His nose, did, in fact, take over his ability to reason at all. If we were on a walk, or camping and he caught wind of something interesting… he was gone. And no amount of calling him or threatening him would bring him back. He would come back in his own time, when he was done with the chase.
He also couldn’t resist the smell of “people food.” Every night during supper, our meal was accompanied by the sound of incessant whining. This whining would continue until we were done when he was given our plates to lick. (Did you know dogs can count? There are four of us, and if someone put their plate in the sink instead of giving it to him, he would harass me for the rest of the night because he knew that he only had 3 plates to lick instead of four.)
During the winter, when we had somewhere to go and it was too cold to leave him outside, we had to be sure that we “dog proofed” the kitchen because although he would never dream of dumping the trash or jumping on counters when we were home… once that car pulled out of the driveway, all bets were off. He would dump trash cans, jump up on the counters (quite the feat for a 50 lb dog that was more than 2 feet long with 8 inch legs) and eat anything within reach, I mean ANYTHING. At different times over the course of our almost 11 years together, he once ate an entire bunt sized pound cake, another time it was a 2 lb meat loaf, and his most recent transgression was about a 2-3 lb ham. (It was my own, home raised pork, home cured ham… I really wanted to throttle him after this one but he was so sick from all the salt, I figured that was punishment enough.
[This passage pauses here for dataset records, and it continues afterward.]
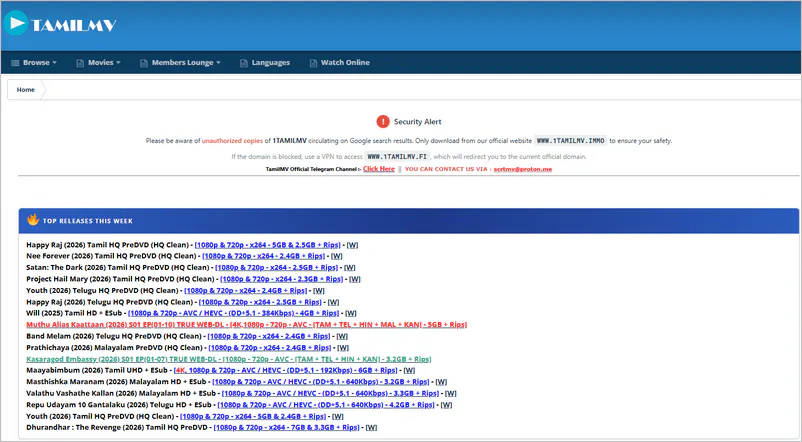Open the red Muthu Alias Kaattaan listing link
This screenshot has height=442, width=802.
246,324
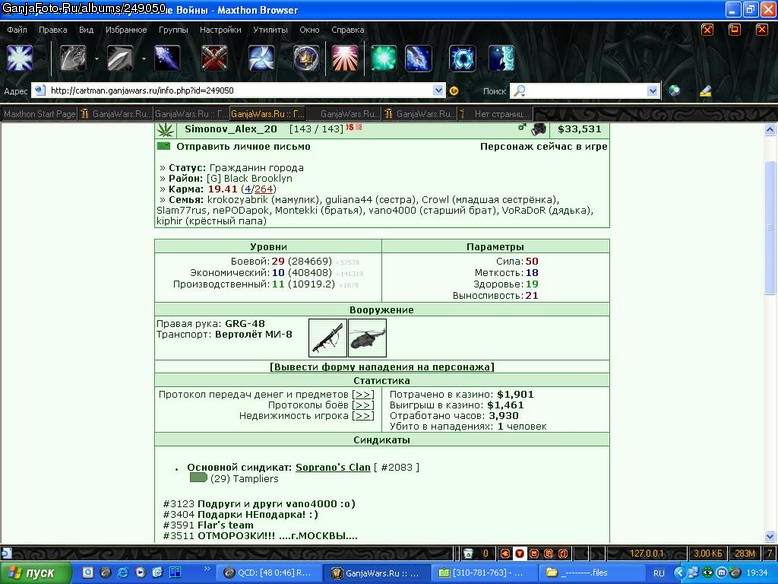Expand the address bar dropdown
Screen dimensions: 778x584
(438, 90)
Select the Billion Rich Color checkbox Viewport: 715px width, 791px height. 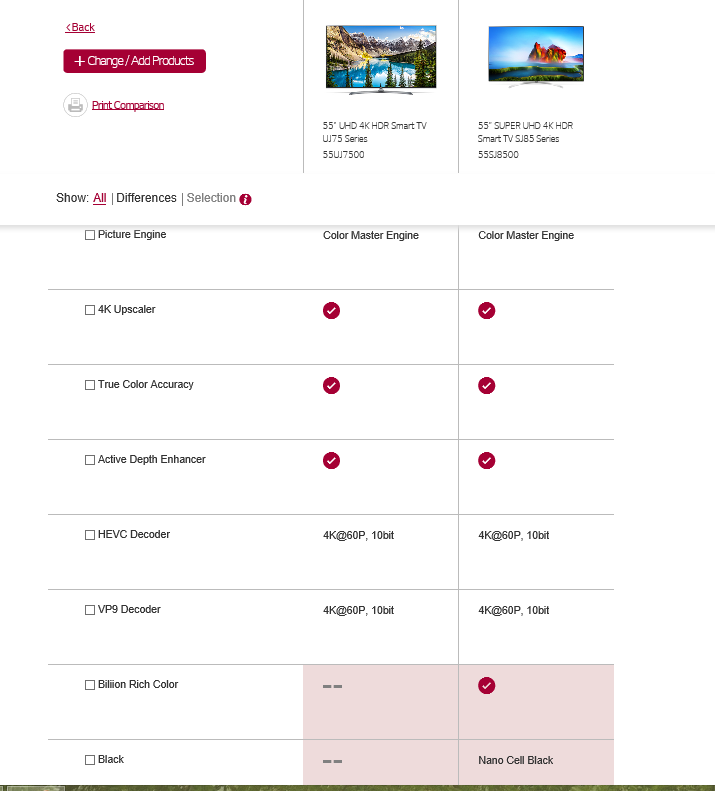[x=90, y=685]
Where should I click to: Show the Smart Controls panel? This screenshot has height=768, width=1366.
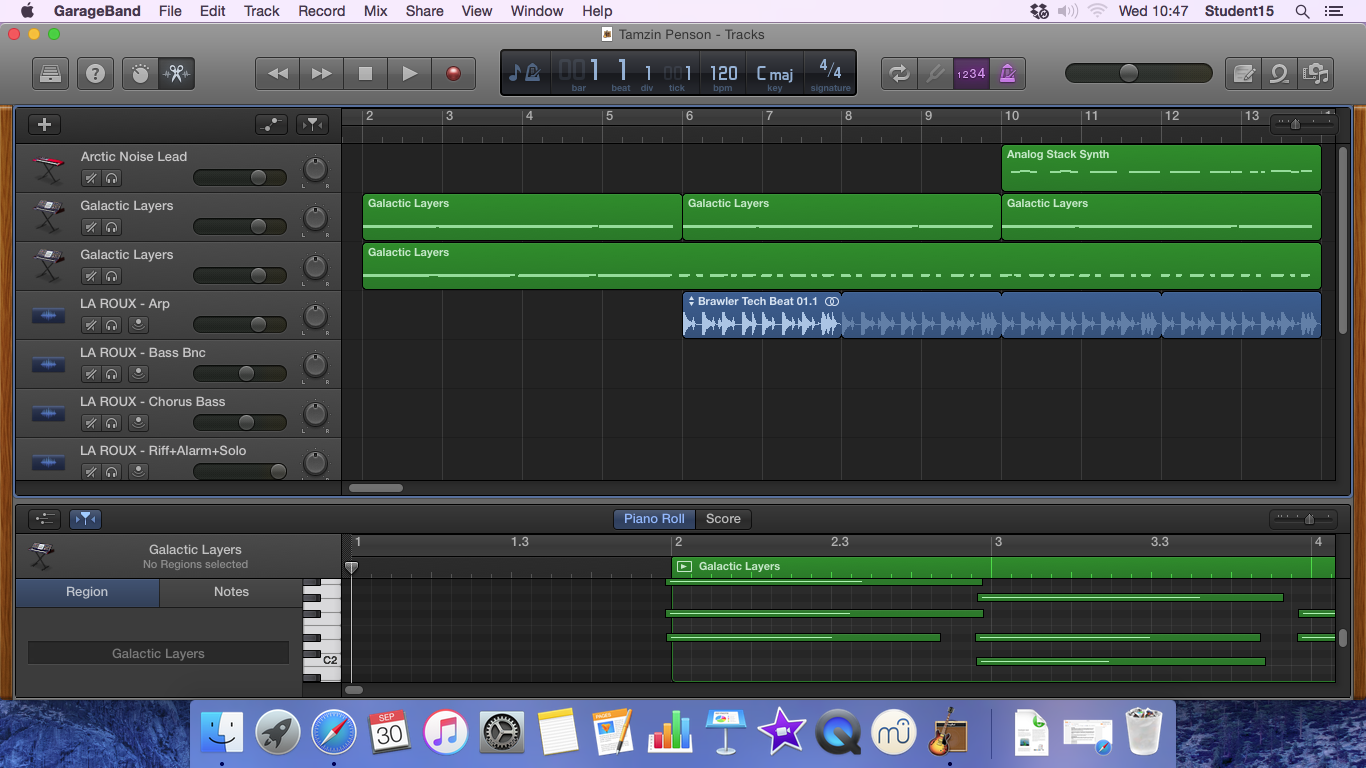click(x=138, y=72)
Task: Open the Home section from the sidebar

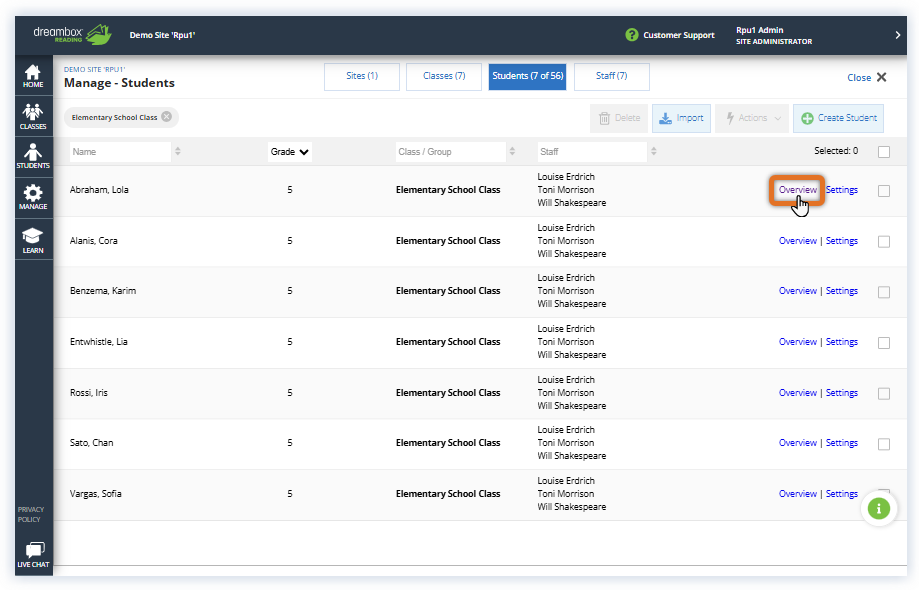Action: [x=33, y=76]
The poor dog drank gallons of water over the next few days.) Oh yes, and another time, he ate a gallon sized bag of homemade deer jerky that probably accounted for an entire shoulder of venison (again ending, with the homicidal temptation for us and gallons of water consumption by Beau.) What he couldn’t consume while we were away, he would take and bury around the house. I would find, bags of hot dog buns behind the couch, bags of marshmallows under my pillow, and loaves of bread in the laundry basket.
And yes, hound dogs do in fact stink. No need to go into great detail there, lets just say that long road trips with Beau in the car or truck were sometimes we’re very… very long. But he loved to “go” so much that we couldn’t bare to leave him behind. He also loved clean laundry. If there was a pile of clean laundry, or especially a neat stack of folded, clean laundry, he would be found laying on it; leaving our clothes with just a hint of that lovely ode de’ hound dog scent behind.
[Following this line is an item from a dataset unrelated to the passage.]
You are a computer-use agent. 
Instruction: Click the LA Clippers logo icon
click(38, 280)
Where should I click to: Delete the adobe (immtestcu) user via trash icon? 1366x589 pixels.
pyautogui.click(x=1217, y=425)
All of these things add up to a very “bad” dog, and that is what we teasingly called him. But he was our Beau dog, and we loved him so much. He went on many adventures with us, backpacking, hiking, camping and picnicking. His joy in life was getting to GO somewhere. He knew, the moment I started to pack a bag or haul things out to the camper that it was time to go; and we would all be deaf by the time we left from all of the baying and barking he did while impatiently lunging at the door. If we ever went anywhere without him, even for a few hours, he would bay and scold us for at least 10 minutes when we returned, for leaving him behind.
But he loved “to go” a little too much and recently started “going” on adventures without us. Whether it was sheer orneriness or his nose leading him away, he decided that staying in the yard was no longer a requirement for him and he would let himself out one way or another. He would unlatch yard gates or push past the flexible siding on the house and adventuring he would go. One week ago today, he left on an adventure and never made it home alive. He may have been a bad dog on paper, but he was part of our family and our homestead and now we are one less. There is no one to lick our plates after supper, no one for the garbage man to throw treats too, and no one to scold us when we come home.
Our homestead is a very quiet place now, but I will always hear his baying in my mind.
We love you, bad hound dog. We always will.